1/13 noon at MIT: Protest wrongful prosecution of Aaron Swartz - hendler
https://maps.google.com/maps/ms?msid=215659122039078971677.0004d321f835d25585230&msa=0&ll=42.358163,-71.055622&spn=0.067357,0.154152
======
BenoitEssiambre
I have been digesting this news for a day and even though Aaron was a complete
stranger to me, I can't remember feeling outrage this persistent in my entire
life.

This was an attack on freedom not carried out by a confused and brainwashed
group of people desperate for their lives due to living in an impoverished
country or warzone.
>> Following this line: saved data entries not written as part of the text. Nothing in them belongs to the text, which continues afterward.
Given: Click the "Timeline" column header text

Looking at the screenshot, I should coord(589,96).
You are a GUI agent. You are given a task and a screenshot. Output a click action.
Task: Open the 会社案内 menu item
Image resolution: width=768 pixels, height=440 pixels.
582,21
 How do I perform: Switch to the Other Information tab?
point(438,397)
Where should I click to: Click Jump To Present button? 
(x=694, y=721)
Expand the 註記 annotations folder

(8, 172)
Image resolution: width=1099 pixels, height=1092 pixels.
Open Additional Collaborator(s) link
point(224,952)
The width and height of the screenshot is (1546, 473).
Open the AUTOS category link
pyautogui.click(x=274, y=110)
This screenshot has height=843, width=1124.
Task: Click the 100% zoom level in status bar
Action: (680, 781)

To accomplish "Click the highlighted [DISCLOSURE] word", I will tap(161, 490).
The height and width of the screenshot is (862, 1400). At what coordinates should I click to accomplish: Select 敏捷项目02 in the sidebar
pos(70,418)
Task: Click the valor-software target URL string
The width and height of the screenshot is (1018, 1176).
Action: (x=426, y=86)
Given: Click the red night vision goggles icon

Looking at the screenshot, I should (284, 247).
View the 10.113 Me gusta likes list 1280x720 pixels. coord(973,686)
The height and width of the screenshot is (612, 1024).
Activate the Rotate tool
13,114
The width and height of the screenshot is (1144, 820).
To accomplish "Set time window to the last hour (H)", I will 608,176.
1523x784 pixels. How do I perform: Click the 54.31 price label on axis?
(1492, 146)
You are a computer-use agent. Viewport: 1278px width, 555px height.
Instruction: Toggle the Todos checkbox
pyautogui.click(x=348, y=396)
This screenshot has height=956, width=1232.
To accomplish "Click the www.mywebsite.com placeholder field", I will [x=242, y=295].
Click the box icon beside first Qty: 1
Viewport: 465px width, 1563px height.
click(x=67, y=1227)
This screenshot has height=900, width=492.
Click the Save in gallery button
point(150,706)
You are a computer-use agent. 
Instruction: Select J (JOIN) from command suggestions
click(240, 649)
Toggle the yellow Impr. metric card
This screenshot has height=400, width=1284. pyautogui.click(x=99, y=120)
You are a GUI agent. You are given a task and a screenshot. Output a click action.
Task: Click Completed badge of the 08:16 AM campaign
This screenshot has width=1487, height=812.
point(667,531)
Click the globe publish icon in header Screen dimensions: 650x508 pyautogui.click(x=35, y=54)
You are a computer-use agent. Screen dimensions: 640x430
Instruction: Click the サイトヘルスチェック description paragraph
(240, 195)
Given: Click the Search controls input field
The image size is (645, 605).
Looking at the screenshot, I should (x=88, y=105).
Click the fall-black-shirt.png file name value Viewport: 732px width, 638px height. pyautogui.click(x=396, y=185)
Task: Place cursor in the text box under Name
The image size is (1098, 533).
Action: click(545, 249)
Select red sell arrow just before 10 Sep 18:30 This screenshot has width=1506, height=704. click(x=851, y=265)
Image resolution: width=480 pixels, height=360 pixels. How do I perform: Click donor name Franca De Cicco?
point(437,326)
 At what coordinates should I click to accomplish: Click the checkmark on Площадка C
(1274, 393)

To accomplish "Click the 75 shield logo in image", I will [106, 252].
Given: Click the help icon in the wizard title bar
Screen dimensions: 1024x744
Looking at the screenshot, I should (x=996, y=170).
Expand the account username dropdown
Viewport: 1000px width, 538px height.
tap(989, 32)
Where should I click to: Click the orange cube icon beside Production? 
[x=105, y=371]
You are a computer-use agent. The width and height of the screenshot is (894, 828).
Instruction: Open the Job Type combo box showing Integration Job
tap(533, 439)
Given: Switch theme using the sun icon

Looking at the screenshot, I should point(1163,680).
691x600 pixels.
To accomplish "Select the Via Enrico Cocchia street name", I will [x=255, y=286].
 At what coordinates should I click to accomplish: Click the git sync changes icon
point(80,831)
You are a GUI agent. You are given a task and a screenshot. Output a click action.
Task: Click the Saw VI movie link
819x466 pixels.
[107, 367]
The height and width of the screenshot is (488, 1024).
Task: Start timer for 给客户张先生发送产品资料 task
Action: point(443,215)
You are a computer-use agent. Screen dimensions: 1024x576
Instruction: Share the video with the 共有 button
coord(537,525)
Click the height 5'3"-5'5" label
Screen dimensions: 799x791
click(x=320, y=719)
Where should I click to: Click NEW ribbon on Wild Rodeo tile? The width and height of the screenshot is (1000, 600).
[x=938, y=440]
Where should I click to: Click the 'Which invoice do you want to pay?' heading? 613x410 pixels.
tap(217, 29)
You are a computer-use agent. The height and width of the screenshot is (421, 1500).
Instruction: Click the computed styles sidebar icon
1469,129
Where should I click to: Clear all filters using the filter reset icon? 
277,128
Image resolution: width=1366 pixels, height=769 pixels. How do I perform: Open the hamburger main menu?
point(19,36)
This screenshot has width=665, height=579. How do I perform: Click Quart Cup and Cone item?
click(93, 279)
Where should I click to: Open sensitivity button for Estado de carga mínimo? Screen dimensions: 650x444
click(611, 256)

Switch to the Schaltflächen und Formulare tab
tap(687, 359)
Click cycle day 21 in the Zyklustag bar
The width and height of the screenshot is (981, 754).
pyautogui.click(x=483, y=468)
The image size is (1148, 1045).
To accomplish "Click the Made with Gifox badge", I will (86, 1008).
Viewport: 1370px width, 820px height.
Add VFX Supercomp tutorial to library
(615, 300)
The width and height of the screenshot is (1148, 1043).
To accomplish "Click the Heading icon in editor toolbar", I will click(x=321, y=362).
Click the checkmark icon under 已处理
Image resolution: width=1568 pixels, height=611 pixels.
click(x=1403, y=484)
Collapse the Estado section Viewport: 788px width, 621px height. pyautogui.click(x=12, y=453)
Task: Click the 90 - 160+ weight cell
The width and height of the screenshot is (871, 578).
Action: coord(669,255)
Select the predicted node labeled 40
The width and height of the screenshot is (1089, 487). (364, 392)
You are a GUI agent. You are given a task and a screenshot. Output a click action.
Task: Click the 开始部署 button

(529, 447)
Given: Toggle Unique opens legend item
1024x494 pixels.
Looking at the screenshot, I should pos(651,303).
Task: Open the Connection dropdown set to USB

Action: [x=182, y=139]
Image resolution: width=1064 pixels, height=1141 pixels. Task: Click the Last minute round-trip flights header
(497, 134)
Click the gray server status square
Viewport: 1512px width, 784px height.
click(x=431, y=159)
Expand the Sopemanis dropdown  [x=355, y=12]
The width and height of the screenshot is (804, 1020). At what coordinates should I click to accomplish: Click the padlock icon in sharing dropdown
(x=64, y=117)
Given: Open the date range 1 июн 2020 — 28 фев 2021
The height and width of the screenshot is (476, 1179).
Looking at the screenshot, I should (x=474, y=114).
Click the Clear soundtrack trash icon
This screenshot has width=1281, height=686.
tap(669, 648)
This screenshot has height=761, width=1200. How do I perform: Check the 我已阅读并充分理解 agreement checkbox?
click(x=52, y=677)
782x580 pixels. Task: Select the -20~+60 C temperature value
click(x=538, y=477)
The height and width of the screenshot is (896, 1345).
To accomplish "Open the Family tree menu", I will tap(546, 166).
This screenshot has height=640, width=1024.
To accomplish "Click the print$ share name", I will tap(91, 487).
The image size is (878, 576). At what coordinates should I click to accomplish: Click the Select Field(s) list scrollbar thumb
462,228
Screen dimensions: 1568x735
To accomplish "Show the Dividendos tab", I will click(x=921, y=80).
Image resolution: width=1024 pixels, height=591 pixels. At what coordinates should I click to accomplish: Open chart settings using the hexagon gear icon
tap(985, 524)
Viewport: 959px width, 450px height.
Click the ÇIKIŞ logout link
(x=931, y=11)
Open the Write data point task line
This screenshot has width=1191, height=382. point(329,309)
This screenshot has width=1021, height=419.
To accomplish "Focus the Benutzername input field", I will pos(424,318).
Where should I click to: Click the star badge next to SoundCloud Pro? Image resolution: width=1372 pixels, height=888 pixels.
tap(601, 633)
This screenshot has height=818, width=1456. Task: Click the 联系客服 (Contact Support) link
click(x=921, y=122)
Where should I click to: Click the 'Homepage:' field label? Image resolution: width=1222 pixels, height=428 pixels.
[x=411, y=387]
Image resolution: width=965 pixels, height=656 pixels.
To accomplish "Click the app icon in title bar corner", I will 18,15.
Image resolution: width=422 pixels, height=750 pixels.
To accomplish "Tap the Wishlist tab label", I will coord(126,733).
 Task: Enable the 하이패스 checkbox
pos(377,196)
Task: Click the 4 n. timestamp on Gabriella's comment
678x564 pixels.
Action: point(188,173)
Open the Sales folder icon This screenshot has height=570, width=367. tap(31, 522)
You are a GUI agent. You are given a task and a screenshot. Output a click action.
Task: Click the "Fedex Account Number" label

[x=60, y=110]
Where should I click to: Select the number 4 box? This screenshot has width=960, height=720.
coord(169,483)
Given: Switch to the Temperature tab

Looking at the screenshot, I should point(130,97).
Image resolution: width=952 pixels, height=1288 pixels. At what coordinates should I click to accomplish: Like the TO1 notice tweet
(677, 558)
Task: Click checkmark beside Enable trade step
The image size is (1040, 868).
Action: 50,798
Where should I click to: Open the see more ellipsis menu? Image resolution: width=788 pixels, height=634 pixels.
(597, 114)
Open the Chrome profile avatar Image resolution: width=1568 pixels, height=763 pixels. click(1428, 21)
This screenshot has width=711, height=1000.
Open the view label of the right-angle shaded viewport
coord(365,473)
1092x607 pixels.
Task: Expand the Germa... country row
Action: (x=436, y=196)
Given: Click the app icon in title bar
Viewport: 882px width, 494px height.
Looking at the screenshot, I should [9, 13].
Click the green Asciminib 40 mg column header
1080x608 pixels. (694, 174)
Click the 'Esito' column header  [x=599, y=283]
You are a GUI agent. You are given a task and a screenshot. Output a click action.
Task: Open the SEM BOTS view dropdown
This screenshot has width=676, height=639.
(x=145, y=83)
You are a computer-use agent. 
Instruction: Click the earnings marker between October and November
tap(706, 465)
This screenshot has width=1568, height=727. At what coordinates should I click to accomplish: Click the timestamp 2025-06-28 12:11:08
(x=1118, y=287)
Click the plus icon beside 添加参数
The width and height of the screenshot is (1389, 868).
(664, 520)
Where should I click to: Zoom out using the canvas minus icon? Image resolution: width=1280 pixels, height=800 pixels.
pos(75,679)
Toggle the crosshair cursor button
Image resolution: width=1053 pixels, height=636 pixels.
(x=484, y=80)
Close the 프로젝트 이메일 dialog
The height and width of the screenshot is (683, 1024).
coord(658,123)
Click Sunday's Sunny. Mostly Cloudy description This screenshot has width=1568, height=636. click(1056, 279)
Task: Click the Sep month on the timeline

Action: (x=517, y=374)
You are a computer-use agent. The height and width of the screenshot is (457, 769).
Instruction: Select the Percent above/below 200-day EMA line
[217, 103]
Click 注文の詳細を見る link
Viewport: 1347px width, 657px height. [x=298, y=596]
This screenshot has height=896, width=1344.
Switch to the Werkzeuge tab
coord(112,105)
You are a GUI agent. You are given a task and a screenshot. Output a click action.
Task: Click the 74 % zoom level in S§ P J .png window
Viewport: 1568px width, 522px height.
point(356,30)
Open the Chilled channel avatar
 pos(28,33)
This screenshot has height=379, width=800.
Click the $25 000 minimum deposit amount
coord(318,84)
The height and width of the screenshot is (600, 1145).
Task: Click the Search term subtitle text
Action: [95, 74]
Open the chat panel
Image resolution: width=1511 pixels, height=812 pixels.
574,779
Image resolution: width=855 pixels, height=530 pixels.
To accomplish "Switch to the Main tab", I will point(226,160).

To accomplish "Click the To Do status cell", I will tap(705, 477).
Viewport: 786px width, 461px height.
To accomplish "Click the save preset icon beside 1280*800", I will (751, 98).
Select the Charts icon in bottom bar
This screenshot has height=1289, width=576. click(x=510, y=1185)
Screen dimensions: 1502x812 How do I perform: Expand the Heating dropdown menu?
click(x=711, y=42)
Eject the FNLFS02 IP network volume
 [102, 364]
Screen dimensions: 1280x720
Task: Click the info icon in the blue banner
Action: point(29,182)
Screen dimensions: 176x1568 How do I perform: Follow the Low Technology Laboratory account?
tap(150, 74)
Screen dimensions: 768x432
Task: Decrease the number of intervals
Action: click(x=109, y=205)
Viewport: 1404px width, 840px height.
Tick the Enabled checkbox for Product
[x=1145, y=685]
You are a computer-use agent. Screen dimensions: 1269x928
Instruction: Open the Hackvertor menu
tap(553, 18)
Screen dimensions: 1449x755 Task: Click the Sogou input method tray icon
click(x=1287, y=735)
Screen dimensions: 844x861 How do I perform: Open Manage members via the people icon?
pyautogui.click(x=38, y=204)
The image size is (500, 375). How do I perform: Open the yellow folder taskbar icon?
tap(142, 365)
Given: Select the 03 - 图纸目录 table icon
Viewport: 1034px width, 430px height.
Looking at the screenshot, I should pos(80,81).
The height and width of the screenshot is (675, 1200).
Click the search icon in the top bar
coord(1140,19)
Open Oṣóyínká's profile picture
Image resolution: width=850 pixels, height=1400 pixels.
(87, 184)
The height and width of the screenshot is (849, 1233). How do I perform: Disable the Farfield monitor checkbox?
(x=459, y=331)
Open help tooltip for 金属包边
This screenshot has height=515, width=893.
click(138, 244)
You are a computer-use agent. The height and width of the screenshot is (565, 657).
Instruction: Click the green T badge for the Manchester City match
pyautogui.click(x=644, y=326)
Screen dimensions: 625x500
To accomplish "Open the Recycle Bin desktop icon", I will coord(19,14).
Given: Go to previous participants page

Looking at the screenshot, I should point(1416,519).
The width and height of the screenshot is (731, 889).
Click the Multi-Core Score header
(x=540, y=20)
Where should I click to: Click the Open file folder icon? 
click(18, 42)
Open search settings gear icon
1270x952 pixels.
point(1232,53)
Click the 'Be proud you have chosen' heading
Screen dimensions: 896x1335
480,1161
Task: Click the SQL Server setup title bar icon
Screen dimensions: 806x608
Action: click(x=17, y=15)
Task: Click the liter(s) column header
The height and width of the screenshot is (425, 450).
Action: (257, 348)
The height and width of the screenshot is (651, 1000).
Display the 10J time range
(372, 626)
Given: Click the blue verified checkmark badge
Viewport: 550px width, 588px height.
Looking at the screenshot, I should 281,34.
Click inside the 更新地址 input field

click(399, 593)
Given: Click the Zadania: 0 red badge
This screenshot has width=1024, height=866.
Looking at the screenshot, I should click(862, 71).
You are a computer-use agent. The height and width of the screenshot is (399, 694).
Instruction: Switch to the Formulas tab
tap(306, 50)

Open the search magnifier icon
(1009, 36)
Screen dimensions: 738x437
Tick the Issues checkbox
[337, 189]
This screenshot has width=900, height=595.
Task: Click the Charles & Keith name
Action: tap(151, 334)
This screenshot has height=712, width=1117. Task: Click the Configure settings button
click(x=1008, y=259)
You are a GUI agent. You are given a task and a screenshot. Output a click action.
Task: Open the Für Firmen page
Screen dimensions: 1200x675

It was an organised attack, meant to ruin a person's life
and deter anyone who wants to fight for information freedom, coordinated by
well off, educated people who made conscious choices, had access to all the
facts, were reminded repeatedly by the media how ridiculous and immoral their
actions were and did it all for the political and financial benefit of special
interests and the serfdom of everyone else.

These people were informed, they had to know how malevolent they were acting
towards Aaron and those who try to maintain freedom and democracy in the
digital world. They were aware and still chose to try to ruin his life even
though he was clearly acting entirely in the interest of others and doing it
in a manner that was civil and non violent. They did it just because he was
smarter than most and thus a greater threat to entrenched powers. The level of
evil here is truly off the scale. The fact that it resulted in his death is
just... I'm at a loss for words.

And they call themselves department of justice.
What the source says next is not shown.